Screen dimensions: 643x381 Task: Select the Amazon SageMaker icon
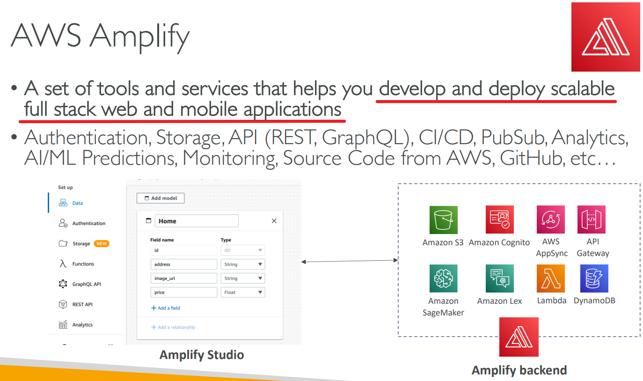point(443,278)
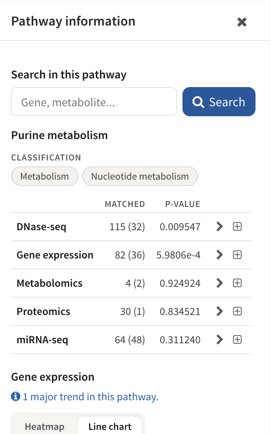The width and height of the screenshot is (271, 434).
Task: Select the Metabolism classification tag
Action: (x=45, y=176)
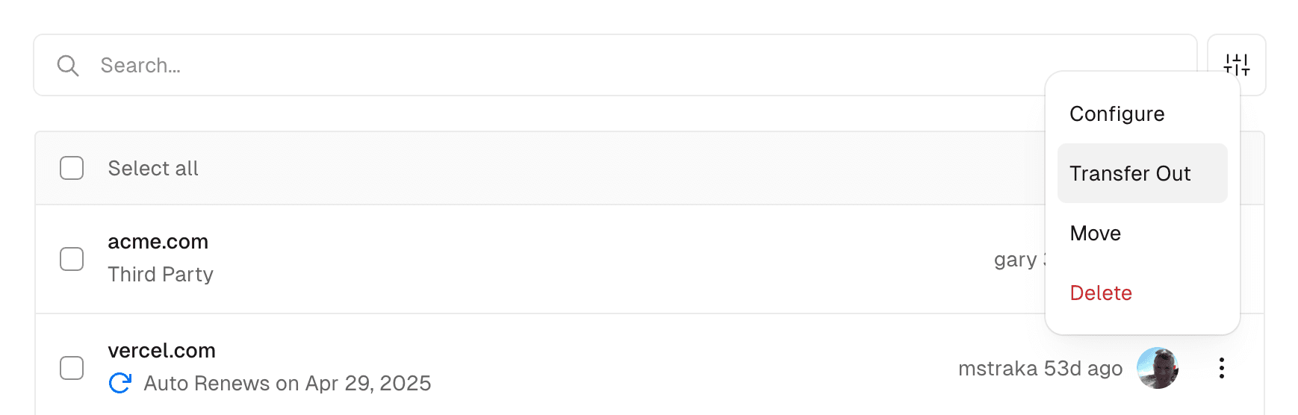Viewport: 1298px width, 415px height.
Task: Click the search magnifier icon
Action: pyautogui.click(x=68, y=66)
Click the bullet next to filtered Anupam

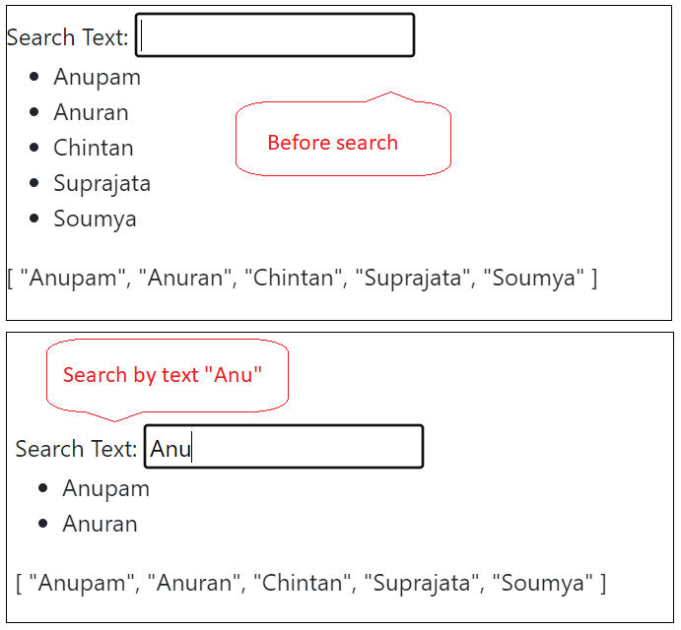click(43, 488)
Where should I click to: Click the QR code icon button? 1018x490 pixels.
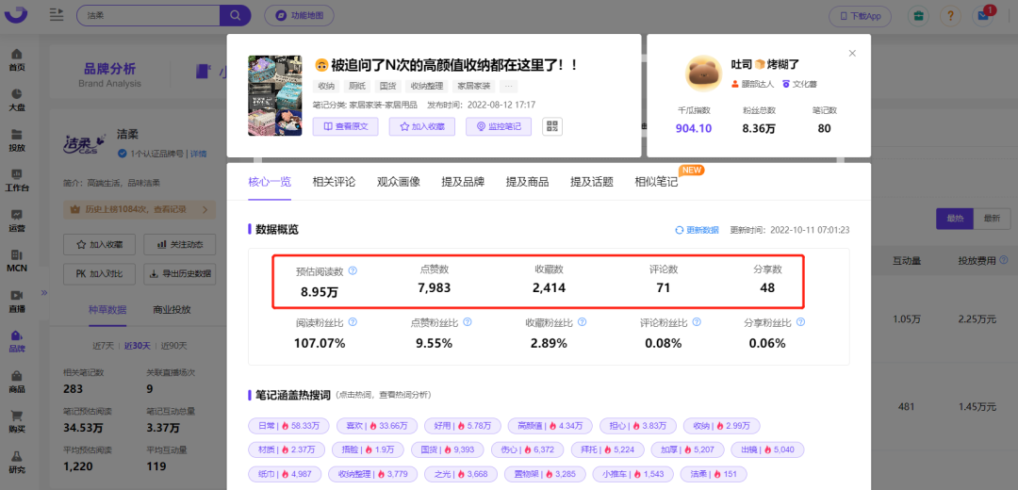pyautogui.click(x=552, y=126)
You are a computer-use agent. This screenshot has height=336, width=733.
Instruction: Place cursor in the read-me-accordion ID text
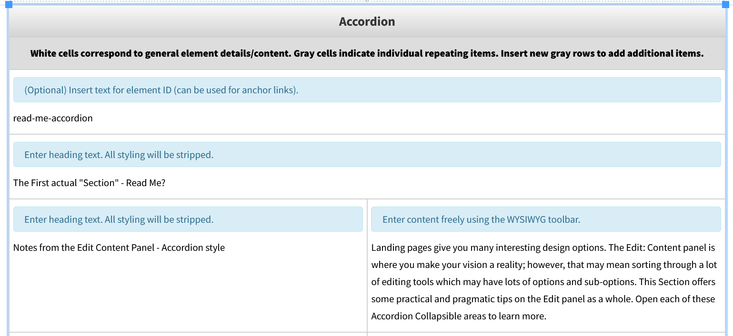click(53, 118)
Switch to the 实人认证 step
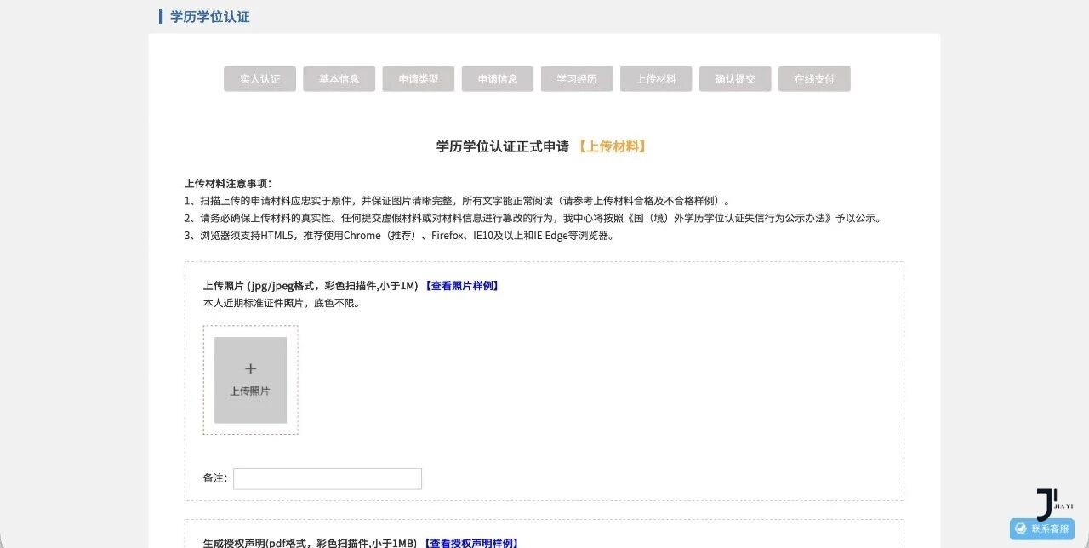1089x548 pixels. coord(259,78)
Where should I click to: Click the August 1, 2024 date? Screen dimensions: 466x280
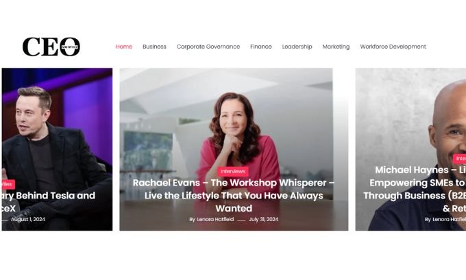tap(28, 220)
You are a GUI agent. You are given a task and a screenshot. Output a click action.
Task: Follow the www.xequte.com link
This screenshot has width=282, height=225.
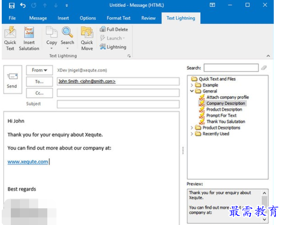click(x=28, y=162)
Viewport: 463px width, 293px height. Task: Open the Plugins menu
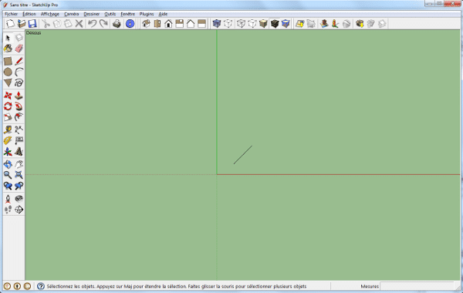tap(147, 14)
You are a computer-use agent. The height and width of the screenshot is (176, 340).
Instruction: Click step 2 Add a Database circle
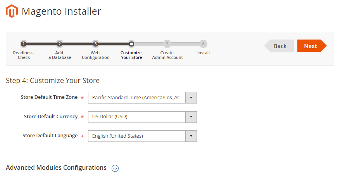(59, 44)
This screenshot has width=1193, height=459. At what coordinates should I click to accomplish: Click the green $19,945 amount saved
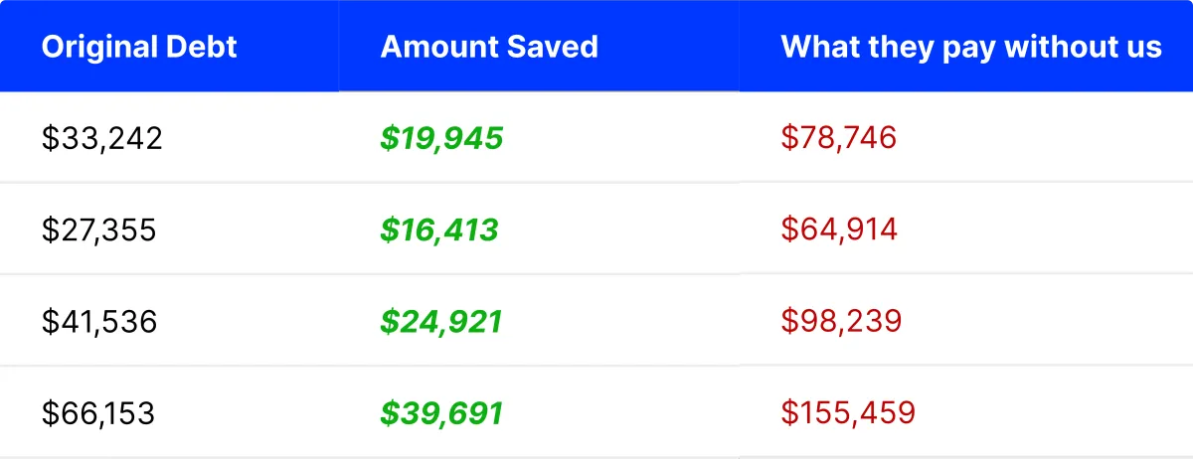point(441,139)
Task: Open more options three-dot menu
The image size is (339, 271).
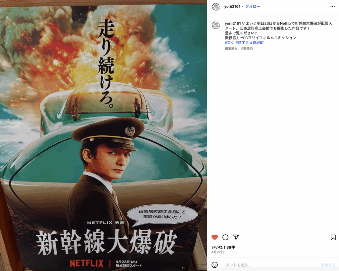Action: [332, 7]
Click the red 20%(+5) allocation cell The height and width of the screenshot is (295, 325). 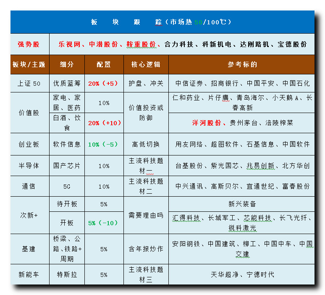click(104, 84)
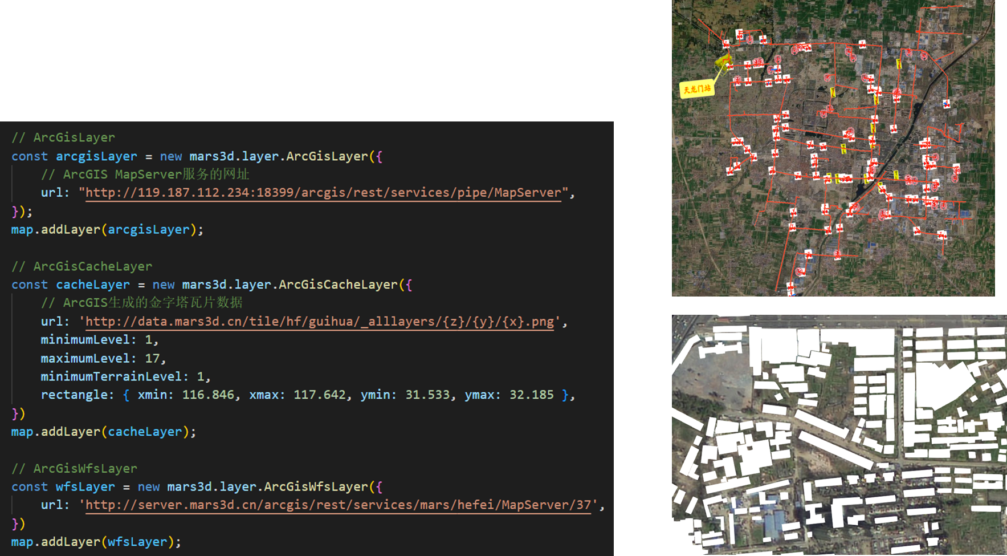Viewport: 1007px width, 556px height.
Task: Click map.addLayer(arcgisLayer) statement
Action: pos(107,230)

|---|

What is expected:
Provide the number of lines holding the word "agent" within the material, without any other text.

Output of the exercise:
3